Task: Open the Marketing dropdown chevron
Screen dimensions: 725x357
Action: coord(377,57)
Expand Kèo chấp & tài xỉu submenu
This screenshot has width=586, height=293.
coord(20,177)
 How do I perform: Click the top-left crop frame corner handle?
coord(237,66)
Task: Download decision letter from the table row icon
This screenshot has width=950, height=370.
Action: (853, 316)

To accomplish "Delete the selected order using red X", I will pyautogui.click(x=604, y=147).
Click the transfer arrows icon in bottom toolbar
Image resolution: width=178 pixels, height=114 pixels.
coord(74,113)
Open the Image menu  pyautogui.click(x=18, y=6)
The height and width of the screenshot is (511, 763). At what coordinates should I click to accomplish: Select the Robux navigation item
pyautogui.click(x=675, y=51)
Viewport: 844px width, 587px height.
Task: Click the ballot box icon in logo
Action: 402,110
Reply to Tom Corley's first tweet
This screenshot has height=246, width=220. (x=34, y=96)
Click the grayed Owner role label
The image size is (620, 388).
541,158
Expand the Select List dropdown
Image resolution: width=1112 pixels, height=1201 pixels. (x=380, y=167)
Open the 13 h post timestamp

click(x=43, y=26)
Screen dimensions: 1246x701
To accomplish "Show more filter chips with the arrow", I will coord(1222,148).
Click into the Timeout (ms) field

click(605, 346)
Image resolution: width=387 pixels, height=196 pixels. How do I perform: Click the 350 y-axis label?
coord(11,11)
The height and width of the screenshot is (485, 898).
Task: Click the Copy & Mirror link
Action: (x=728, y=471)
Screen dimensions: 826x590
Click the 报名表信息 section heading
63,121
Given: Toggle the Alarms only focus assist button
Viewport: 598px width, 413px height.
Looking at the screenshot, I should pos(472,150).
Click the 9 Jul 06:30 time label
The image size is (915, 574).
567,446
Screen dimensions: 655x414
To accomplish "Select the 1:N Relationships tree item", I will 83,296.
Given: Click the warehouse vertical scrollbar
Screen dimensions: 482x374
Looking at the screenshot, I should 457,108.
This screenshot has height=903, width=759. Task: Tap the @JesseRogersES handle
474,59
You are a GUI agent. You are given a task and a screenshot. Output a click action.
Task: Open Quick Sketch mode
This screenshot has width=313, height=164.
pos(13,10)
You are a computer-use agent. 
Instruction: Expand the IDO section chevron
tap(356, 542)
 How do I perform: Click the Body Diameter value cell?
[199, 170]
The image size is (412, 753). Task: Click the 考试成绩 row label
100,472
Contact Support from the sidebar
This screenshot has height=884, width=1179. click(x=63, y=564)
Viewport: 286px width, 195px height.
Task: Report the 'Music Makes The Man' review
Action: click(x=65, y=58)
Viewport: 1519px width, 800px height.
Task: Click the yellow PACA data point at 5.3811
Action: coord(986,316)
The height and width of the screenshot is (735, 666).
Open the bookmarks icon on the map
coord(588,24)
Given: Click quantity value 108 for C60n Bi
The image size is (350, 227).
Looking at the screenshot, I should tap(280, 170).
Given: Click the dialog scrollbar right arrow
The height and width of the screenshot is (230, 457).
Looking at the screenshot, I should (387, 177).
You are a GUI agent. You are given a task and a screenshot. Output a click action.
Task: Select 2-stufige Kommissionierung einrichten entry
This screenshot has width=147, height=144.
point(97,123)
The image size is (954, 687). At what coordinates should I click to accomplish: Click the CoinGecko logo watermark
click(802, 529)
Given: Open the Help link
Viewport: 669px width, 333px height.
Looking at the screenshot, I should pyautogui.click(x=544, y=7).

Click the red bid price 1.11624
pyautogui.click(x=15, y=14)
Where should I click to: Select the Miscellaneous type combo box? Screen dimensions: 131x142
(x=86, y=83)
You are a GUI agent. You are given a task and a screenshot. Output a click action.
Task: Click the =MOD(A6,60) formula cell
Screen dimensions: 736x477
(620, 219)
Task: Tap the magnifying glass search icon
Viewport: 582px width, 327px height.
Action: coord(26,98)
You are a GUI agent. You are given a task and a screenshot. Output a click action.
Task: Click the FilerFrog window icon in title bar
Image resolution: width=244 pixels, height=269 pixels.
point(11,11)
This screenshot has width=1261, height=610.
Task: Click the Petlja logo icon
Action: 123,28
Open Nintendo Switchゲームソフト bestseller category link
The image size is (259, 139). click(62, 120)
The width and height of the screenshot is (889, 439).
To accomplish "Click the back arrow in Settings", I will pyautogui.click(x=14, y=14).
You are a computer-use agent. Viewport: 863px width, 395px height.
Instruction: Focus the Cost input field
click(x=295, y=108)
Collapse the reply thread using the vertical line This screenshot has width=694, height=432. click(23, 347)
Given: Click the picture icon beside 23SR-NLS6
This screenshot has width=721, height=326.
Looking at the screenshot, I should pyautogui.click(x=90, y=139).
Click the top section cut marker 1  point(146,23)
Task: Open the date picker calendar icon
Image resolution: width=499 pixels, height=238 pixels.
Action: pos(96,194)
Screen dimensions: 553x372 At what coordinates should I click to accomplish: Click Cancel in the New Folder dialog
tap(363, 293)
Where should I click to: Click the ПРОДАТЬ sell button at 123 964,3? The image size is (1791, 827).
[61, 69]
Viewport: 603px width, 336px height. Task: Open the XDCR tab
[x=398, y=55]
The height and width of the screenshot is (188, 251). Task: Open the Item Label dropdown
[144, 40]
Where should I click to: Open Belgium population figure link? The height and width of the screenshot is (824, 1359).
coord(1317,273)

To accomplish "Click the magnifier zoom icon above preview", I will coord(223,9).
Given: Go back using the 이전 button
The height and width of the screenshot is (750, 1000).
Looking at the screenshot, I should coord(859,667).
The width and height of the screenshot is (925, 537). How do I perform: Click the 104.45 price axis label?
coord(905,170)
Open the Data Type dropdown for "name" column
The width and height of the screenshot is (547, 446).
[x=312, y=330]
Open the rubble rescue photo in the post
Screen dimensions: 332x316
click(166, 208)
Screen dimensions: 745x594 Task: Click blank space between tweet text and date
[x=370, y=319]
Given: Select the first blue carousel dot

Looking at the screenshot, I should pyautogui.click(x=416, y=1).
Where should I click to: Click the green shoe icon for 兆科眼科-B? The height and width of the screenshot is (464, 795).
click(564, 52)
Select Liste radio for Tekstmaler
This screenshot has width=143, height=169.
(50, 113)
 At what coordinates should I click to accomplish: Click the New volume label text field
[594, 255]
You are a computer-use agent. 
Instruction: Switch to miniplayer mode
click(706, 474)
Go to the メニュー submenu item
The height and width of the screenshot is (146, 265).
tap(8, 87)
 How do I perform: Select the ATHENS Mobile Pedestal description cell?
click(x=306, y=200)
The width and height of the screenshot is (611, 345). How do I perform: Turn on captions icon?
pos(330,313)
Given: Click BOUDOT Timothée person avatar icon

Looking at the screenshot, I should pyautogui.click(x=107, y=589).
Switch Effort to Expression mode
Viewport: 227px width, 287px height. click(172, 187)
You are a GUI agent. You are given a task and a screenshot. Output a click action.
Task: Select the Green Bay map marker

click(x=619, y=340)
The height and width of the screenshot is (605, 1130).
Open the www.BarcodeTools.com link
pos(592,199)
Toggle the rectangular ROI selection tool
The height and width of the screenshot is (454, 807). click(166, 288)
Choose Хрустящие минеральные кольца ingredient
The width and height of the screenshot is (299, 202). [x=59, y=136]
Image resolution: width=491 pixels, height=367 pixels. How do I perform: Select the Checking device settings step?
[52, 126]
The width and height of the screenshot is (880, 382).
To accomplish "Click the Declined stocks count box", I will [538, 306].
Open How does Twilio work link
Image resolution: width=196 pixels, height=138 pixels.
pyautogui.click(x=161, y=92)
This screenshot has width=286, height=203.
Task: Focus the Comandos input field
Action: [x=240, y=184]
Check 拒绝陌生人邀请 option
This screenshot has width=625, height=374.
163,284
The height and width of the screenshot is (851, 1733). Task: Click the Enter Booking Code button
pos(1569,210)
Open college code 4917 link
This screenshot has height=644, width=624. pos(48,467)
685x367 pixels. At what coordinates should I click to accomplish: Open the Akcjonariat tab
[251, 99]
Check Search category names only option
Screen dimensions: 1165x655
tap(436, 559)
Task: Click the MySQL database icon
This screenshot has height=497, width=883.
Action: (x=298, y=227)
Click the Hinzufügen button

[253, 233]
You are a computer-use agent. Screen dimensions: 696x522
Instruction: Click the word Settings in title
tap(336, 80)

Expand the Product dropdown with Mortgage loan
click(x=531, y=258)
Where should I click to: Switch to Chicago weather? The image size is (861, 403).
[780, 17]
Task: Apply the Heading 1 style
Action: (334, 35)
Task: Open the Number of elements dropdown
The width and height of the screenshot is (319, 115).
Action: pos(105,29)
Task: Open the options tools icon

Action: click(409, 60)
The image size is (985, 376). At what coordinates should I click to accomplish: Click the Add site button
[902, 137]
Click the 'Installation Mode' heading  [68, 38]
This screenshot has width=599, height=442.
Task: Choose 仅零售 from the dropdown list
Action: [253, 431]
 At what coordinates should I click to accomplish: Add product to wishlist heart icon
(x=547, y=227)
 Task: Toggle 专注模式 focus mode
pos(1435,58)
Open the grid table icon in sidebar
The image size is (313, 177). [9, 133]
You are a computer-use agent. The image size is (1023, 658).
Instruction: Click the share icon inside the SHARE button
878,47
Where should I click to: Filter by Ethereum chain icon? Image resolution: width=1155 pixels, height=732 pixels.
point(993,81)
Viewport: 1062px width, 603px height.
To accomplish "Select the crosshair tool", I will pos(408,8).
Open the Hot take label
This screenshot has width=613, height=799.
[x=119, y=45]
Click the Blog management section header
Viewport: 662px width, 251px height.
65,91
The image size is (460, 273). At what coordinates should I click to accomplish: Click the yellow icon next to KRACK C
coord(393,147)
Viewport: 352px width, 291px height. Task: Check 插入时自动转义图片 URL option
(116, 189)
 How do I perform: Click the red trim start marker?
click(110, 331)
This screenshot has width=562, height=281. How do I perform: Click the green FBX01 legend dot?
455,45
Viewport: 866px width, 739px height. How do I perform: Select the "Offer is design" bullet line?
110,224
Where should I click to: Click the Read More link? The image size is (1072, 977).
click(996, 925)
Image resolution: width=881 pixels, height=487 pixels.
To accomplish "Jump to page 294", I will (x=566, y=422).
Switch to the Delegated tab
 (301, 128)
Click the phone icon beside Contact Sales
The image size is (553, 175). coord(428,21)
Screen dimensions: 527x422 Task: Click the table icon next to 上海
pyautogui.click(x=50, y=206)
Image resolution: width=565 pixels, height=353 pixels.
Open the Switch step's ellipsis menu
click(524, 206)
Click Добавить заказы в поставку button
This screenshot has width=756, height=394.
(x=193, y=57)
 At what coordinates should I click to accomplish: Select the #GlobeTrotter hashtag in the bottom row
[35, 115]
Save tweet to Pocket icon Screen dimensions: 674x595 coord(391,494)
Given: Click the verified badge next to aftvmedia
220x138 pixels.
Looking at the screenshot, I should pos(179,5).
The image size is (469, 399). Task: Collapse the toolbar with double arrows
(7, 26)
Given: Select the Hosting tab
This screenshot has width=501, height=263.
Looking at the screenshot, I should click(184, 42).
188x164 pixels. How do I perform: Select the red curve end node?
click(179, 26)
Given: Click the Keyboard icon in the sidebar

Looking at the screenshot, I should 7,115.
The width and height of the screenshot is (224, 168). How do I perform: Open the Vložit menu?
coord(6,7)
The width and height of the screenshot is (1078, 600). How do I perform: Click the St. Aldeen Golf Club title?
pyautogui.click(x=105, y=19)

──────────

_Prompt_
In the listing above, find the line containing "the bottom row", then reproduce it and each line after it through the end, exactly and with nothing added.

_Solved problem_
 At what coordinates should I click to accomplish: Select the #GlobeTrotter hashtag in the bottom row
[35, 115]
Save tweet to Pocket icon Screen dimensions: 674x595 coord(391,494)
Given: Click the verified badge next to aftvmedia
220x138 pixels.
Looking at the screenshot, I should pos(179,5).
The image size is (469, 399). Task: Collapse the toolbar with double arrows
(7, 26)
Given: Select the Hosting tab
This screenshot has width=501, height=263.
Looking at the screenshot, I should click(184, 42).
188x164 pixels. How do I perform: Select the red curve end node?
click(179, 26)
Given: Click the Keyboard icon in the sidebar

Looking at the screenshot, I should 7,115.
The width and height of the screenshot is (224, 168). How do I perform: Open the Vložit menu?
coord(6,7)
The width and height of the screenshot is (1078, 600). How do I perform: Click the St. Aldeen Golf Club title?
pyautogui.click(x=105, y=19)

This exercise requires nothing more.